Writer: joshuainegtjoshuainegt

Updated: Feb 16

This post reflects on Shan’s 3200-mile run across the country in 2020. It’s a quick overview of the 4 months we were apart, with a peek into some of my thoughts and feelings during that time. In the coming weeks, we will have spent our fifth year of holidays together, our second year as husband and wife. ♥️ We are living our happily ever after, but it took some patience to get here.


Once upon a time, in August 2020, after months of COVID lockdown in our little bubble, I watched Shan get into his campervan and drive away. He was on his way to San Francisco - the starting point of his Transcon. He had lost his job during the pandemic, and while many people were retreating inward, he was setting off on "a journey of a lifetime". It was hard to watch him leave, even though we had agreed it wasn’t goodbye, but “see you soonish”. I felt conflicted. I knew his run would be successful, and I wicked admired his courage, but I wrestled with uncertainty and worry. The scope of what he was about to do felt overwhelming, and I questioned how it might affect our relationship. When he left I tried to ignore the possibility that the Transcon might create distance between us.


Throughout his journey, Shan’s crew chief managed the logistics and drove the campervan. From home, I focused on being his emotional anchor. I wanted him to know he had someone in his corner and a place to call home when he finished his run. I sent messages of unwavering love and support, doing what I could to help him stay grounded and focused. It might not seem like much compared to the day-to-day efforts of his crew chief, but I like to believe my steady, loving presence helped him endure his many challenges.


And the journey wasn’t without complications. Shan’s daily runs largely went as planned, but the dynamic between him and his crew chief (and me and his crew chief) brought unexpected tension. As a result, I didn’t meet up with them in the Midwest as originally planned. Instead, I continued to do what I could to help Shan focus on the bigger picture. I eagerly watched for his updates on social media and counted down the miles until we could see each other again. He called frequently, and I could tell that those calls raised his spirits just as much as mine. All of this - the tension, mileage countdown, social media updates, and seeing his face during our FaceTime calls - brought a beautiful energy to our eventual reunion.

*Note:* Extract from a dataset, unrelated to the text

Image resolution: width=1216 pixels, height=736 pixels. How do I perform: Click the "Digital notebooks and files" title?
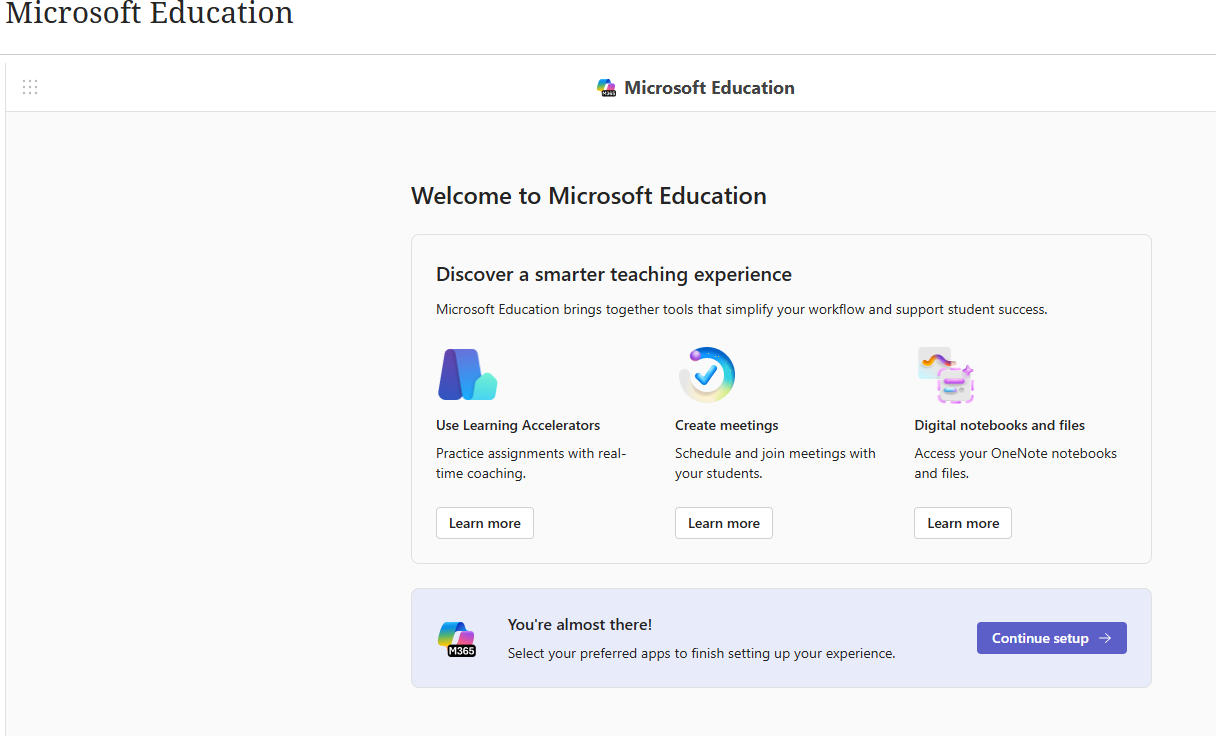tap(999, 425)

I was there when Shan crossed the finish line in Connecticut, marking the end of his run and the start of our next chapter. I felt incredibly proud - of what he had achieved and what we had endured together. The distance and uncertainty didn’t break us - it made us stronger. When Shan made it home, it was like we had both crossed a finish line. Those months apart showed us that love and determination could carry us through anything. I knew he was my person when he started his run, and he is still my person today, reading a book on the couch beside me. 🥰


I still think wistfully about Shan’s 2020 run. I wish there had been no tension, or that it had been handled differently. I wish I had been there with him (and I know he does too). I naively thought our cycling/running adventures would replace the lingering stress and sad feelings from his Transcon. And yes, our adventures have created beautiful memories but haven’t replaced anything. And it has taken me some time to realize that I have been thinking about this all wrong. While part of me wishes that those tense and awkward moments during the run would disappear (especially some of the social media posts and pictures), the other part of me, a bigger part, is ready to embrace them all. Shan’s 2020 run isn’t something to overwrite; it’s a real and honest part of our history. It’s a source of strength and endurance, a symbol of our special connection. Instead of grieving those months apart, I will choose to celebrate them. After all, life has been pretty great on the other side of the Transcon.